Зарею утренней, румяной,

Лишь только показался[78] свет,

В одежде солнечной, багряной

Направил ангел свой полет.


Кроме воспоминаний о щеках, улыбке, воротничках и этих стихах моего первого учителя, мне остались почему-то памятны и его белые, с тоненькими синенькими полосками панталоны. Все эти атрибуты у меня как-то слились в памяти с понятием о частях речи, полученным мною в первый раз от обладателя щек, улыбки, воротничков, панталон и сочинителя первой же и едва ли не единственной произнесенной мною рацеи. От него же я научился и латинской грамоте.

Помню и второго моего учителя, также студента, но не университетского, а Московской медико-хирургической академии, низенького и невзрачного; при нем я уже читал и переводил что-то из латинской хрестоматии Кошанского[79]; от этих переводов уцелело в памяти только одно: Universum (или universus mundus – хорошо не помню) distributur in duas partes: coelum et terram[80].

На уроках, мне кажется, он занимался со мною более разговорами и словесными, а не письменными, переводами, тогда как первый учитель заставлял меня делать тетрадки и писать разборы частей речи. Почему, спрашивается, я помню по прошествии 62 лет еще довольно ясно читанное и слышанное, и забыл, когда выучился писать, и почти все, что писал; забыл также, когда и как выучился ходить и бегать? Не значит ли это – приобретенное в детстве слухом и зрением гораздо прочнее напечатлелось в памяти, чем доставленное ей осязанием? Осязание служит только поверочным чувством для впечатлений, прежде всего вступающих в мозг чрез два его главных и настежь открытых окна: глаз и ухо.

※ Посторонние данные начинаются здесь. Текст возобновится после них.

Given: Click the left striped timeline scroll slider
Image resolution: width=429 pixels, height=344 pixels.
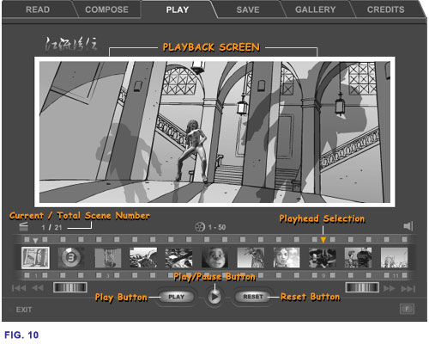Looking at the screenshot, I should pyautogui.click(x=70, y=287).
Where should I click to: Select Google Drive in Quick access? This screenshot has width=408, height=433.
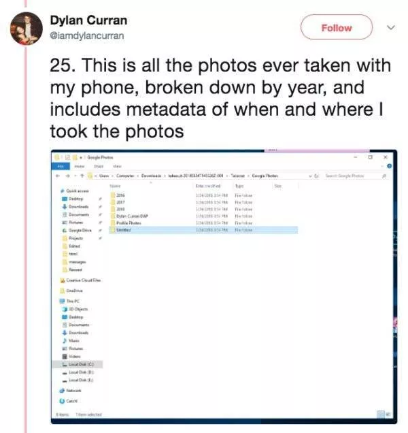coord(80,229)
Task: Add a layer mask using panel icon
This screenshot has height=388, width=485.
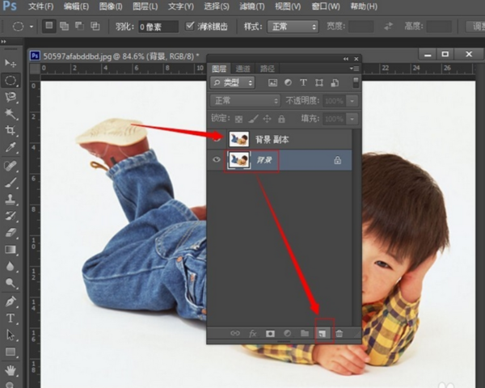Action: (270, 332)
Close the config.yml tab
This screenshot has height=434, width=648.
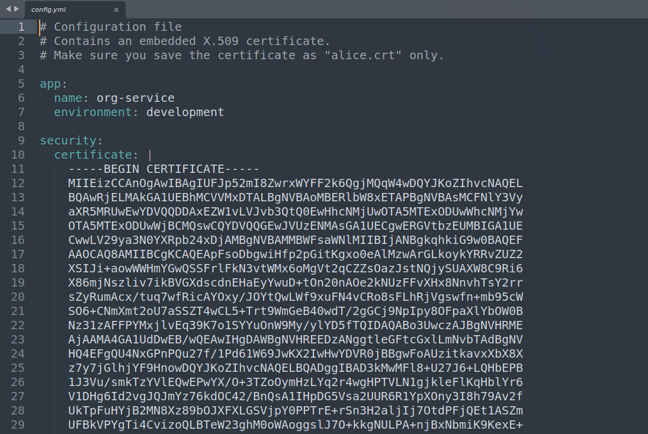coord(116,9)
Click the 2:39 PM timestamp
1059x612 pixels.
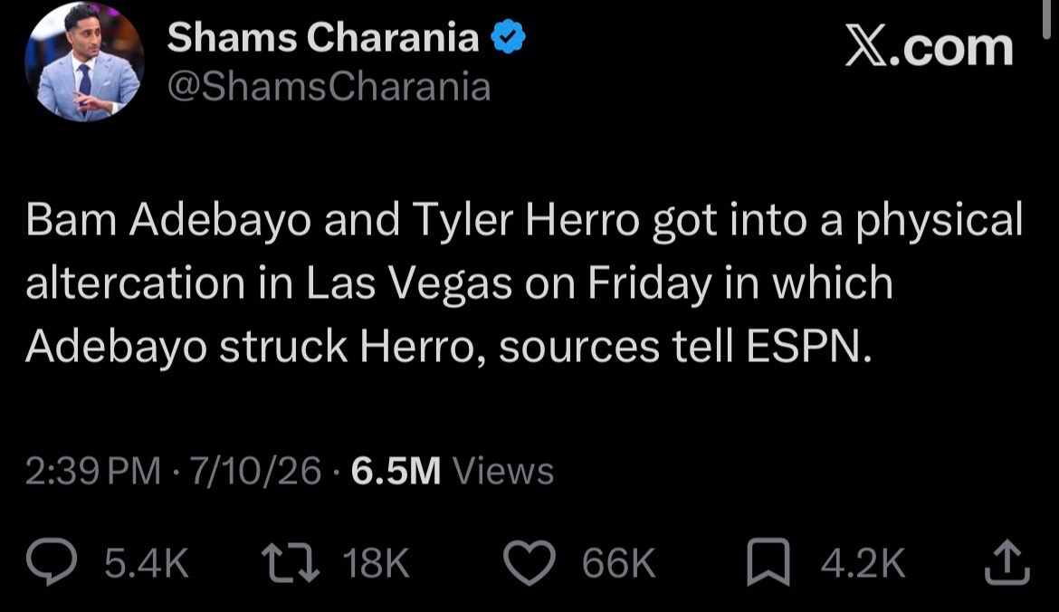[93, 471]
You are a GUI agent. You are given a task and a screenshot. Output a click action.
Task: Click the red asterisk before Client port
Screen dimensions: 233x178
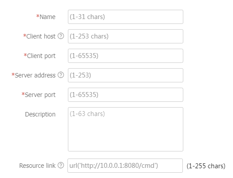pos(25,55)
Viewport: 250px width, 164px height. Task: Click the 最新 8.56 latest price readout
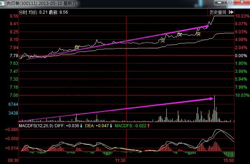point(58,12)
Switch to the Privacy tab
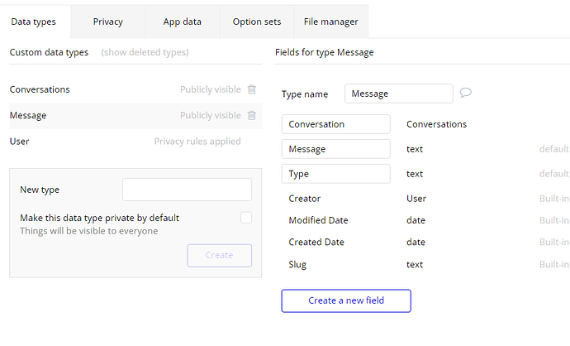Image resolution: width=570 pixels, height=346 pixels. (x=107, y=22)
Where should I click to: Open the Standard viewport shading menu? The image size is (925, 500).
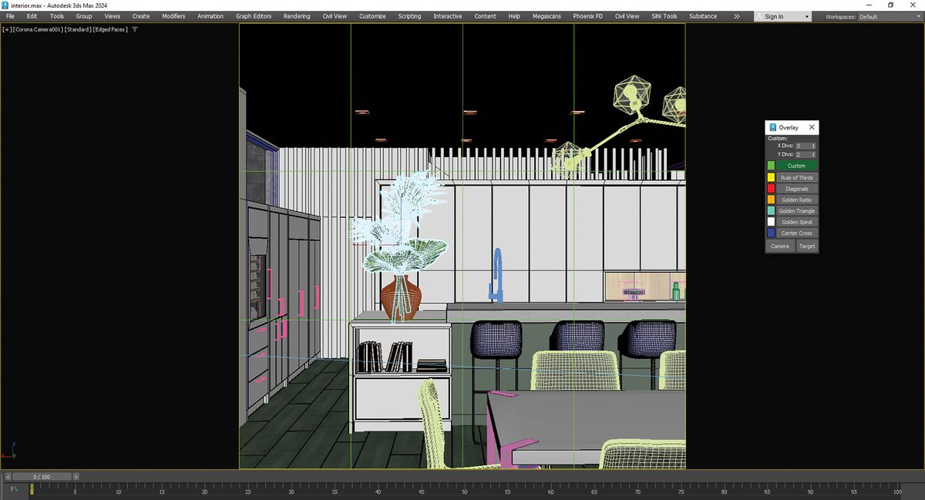pos(77,29)
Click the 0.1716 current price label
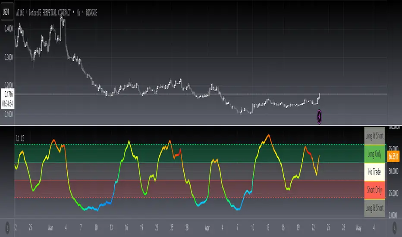402x237 pixels. point(7,93)
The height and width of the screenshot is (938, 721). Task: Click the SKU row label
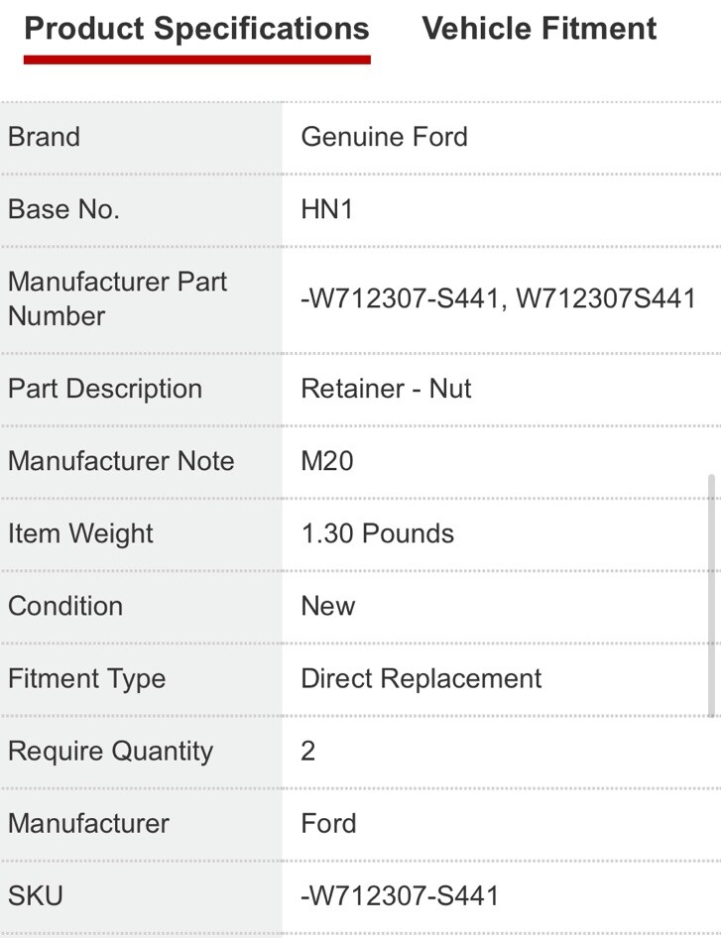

Причины, почему от впечатлений детства остается тот или другой отрывок, часто ничем не замечательный и вовсе не характерный, так разнообразны, что никто не возьмется определить их. Но сила впечатления, без сомнения, зависит от того, в какой степени было напряжено внимание в самый момент впечатления: как бы сильным ни казалось впечатление извне, оно пройдет бесследно для того, кто не обратил на него внимания. Это такая банальная истина, что не стоило бы о ней распространяться; к сожалению, однако же, немногие родители и педагоги применяют ее так, как она этого заслуживает, и заботятся более о свойствах и степени внешних впечатлений: это легче и проще; усиливать стимул, думают, достаточно, чтобы усилить внимание ребенка.